Task objective: Give again, exactly as written, each line of the material below starting at the line that contains "Baby (194, 104)" and ending at the line that contains "Rauma (91, 1069)". Both ends count, and no other line does.

Data supplied:

===============

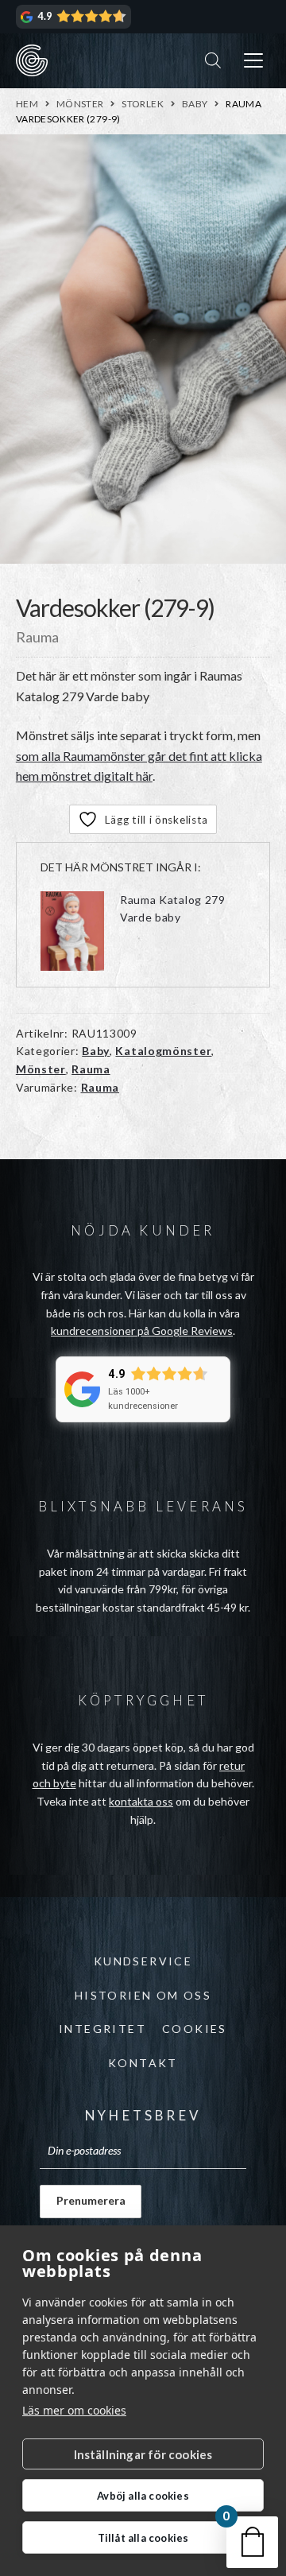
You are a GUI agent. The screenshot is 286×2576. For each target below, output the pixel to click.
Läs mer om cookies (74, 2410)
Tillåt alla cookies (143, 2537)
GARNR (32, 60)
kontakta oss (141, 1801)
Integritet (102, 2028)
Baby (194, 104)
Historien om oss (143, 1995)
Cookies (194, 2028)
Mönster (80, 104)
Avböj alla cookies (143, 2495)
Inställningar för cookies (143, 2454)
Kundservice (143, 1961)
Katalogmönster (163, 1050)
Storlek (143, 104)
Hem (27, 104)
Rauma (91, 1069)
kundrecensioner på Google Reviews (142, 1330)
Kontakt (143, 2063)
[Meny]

===============

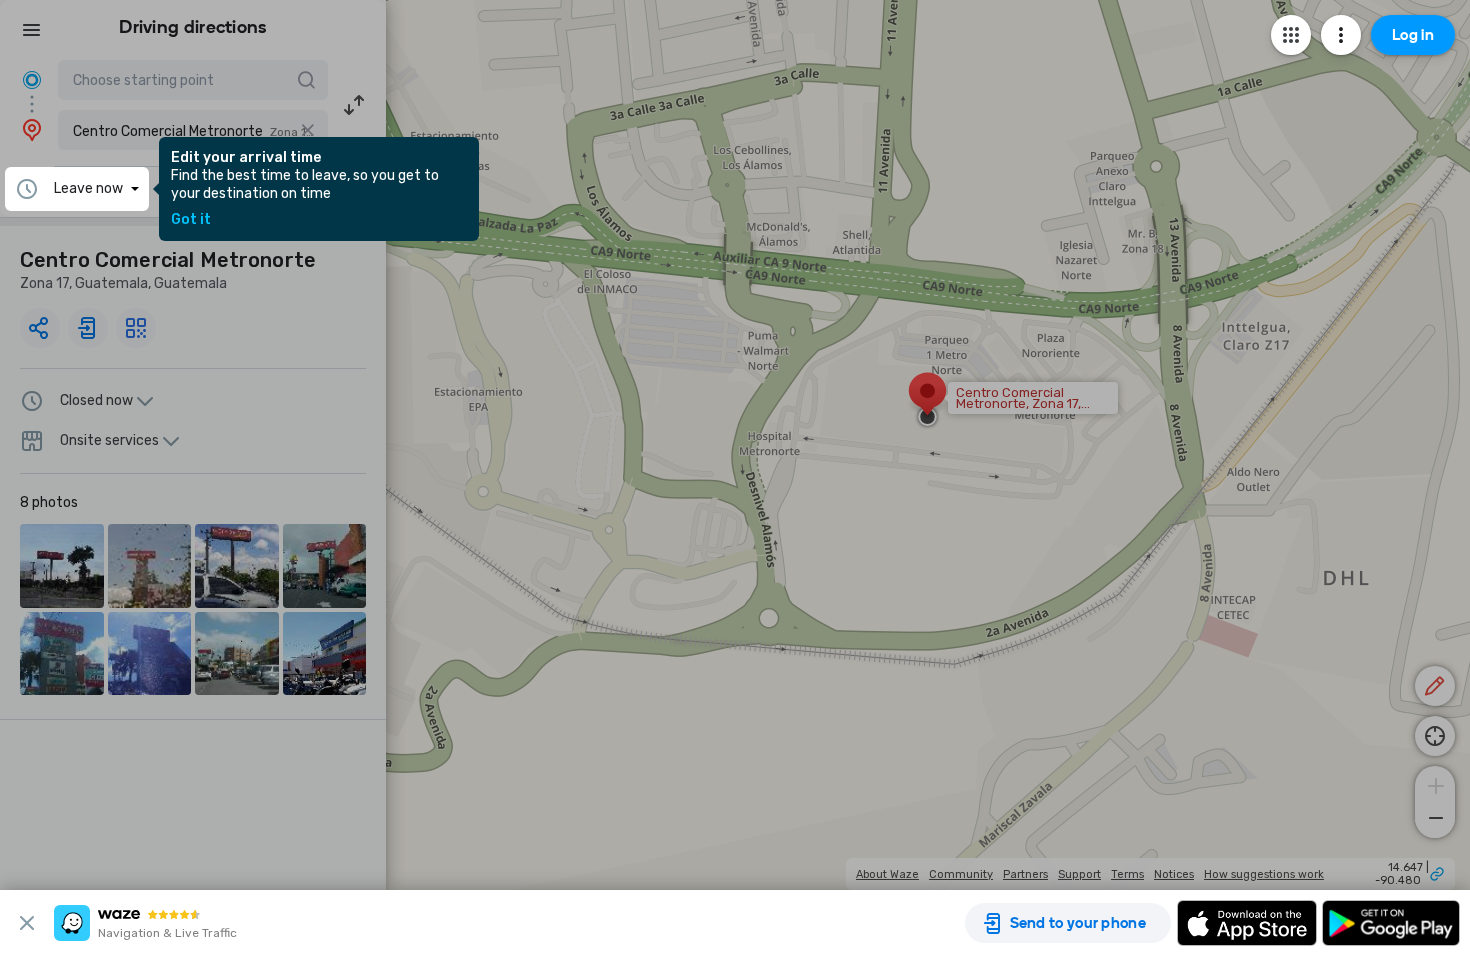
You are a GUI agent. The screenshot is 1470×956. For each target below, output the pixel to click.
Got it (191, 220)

===============

Answer to the problem:
Baby (194, 104)
Historien om oss (143, 1995)
Cookies (194, 2028)
Mönster (80, 104)
Avböj alla cookies (143, 2495)
Inställningar för cookies (143, 2454)
Kundservice (143, 1961)
Katalogmönster (163, 1050)
Storlek (143, 104)
Hem (27, 104)
Rauma (91, 1069)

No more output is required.